* _WHAT TO DO_
The answer is to be an exact copy of the lines below running from the line with "[رفع مشکلات اقتصادی" down to the line with "حضور رییس قوه", both ends included, and nothing more.

────────

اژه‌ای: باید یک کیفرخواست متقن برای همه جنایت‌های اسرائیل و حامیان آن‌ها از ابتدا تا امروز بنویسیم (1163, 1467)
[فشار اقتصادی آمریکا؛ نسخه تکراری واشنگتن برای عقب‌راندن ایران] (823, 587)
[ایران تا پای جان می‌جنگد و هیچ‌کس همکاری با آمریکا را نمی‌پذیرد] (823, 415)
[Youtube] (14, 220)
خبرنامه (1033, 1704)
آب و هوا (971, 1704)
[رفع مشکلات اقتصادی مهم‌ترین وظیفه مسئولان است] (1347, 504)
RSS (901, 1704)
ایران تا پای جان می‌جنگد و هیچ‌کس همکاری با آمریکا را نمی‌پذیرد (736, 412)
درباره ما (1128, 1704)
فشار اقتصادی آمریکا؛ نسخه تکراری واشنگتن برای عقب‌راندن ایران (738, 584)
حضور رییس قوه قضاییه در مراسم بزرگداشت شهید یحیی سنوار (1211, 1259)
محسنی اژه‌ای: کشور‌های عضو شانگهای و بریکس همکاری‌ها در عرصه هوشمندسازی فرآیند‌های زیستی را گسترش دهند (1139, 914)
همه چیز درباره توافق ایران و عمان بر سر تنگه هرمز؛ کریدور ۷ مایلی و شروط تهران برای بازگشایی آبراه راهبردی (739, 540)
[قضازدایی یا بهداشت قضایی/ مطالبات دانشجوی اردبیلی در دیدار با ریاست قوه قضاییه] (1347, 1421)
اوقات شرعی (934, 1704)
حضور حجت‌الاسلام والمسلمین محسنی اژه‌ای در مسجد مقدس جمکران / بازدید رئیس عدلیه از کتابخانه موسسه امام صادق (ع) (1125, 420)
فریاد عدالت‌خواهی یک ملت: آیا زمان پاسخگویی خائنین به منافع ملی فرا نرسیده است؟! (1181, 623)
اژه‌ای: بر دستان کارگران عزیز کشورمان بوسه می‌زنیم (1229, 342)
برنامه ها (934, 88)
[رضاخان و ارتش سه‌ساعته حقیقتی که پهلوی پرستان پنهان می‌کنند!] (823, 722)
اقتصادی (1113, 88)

────────

* _OUTPUT OF THE TASK_
[رفع مشکلات اقتصادی مهم‌ترین وظیفه مسئولان است] (1347, 504)
RSS (901, 1704)
ایران تا پای جان می‌جنگد و هیچ‌کس همکاری با آمریکا را نمی‌پذیرد (736, 412)
درباره ما (1128, 1704)
فشار اقتصادی آمریکا؛ نسخه تکراری واشنگتن برای عقب‌راندن ایران (738, 584)
حضور رییس قوه قضاییه در مراسم بزرگداشت شهید یحیی سنوار (1211, 1259)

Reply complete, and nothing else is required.